Re: 21453(A) No Right Turn on Red
You know for someone who's "friend was killed recently because of this", you and your friends aren't really being that extra cautious, are you?
I do see how it can be mistaken for a "c", however, with the notation just to its right, I'm not sure I'd count on it being a "c" in his notes. One more thing to note, defendant gets the 2nd duplicate copy, the court gets the top copy, and the top copy might have more that didn't show on the duplicates if he wasn't pressing hard enough... so even if it shows a "c" on your courtesy notice, I'd still be skeptical until the arraignment. Which then brings up the other issue here which is that you don't appear for an arraignment when you request a TBD, you request that either in person or in writing from the clerk... So, you request a TBD, the court prints out forms, mails them to the officer, he gets them sits down to write his declaration, see as "c" on the TR-235, sees an "a" in his notes, he might say "F*** it" and toss it, or since there is no reason whatsoever why he could not re-file it with the correct code, he may opt for that instead.
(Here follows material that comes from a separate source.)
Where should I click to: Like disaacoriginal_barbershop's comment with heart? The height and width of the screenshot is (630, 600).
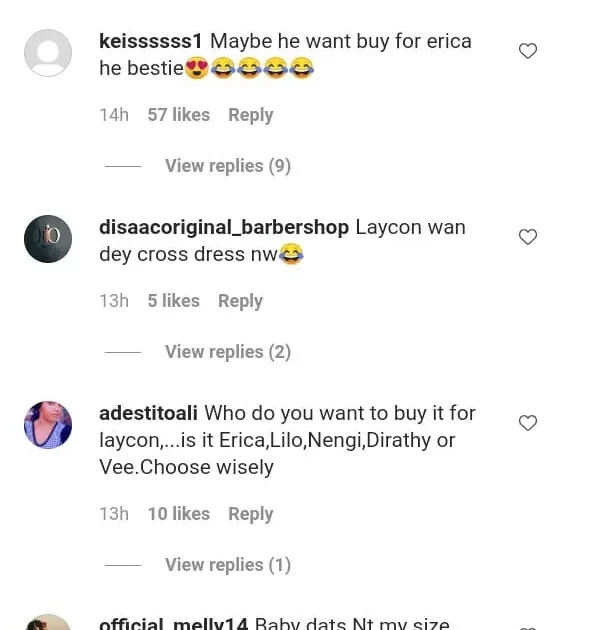tap(528, 237)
For those who say "no he can't"...
Sure he can... Dismiss and refile!
"Not worth the hassle?"
His decision not yours!!!
OK, so you say "new notice to appear has no signature promising to appear"!
I say: "fine, Orange County isn't like L. A. County; even without a signature, they can place a hold on the defendant's license for failing to appear".
All this boils down to whether the citation will get corrected or not... Even if it doesn't get corrected, you submit a TBD saying I'm not guilty of 21453(c) and showing there is no arrow... officer submit a declaration claiming he cited you for 21453(a)... that is not going to make it all go away by itself. You still have some legal wrangling to do! while you're free to stick to your story, once you get your SWORN statements down in a TBD, submit those to the court, you are now stuck with that story... Why? Simply because while some may say "trial de novo = new trial" meaning TBD does not count, the TBD you submitted is still in your case file and the judge has the option to read it before your trial... If you happened to change your statements from TBD to trial... Wouldn't look good for you!
There are several other points that I want to make here, some are because of some incorrect/inaccurate assumptions you're making but others because of some inconsistencies in what you've posted (like the one at the top of this post - maybe even worse).... but I am running out of time and will finish this later on this evening...
In the meantime, if anyone wants to add... correct... clarify anything, its all yours...
I am right 97% of the time... Who cares about the other 4%!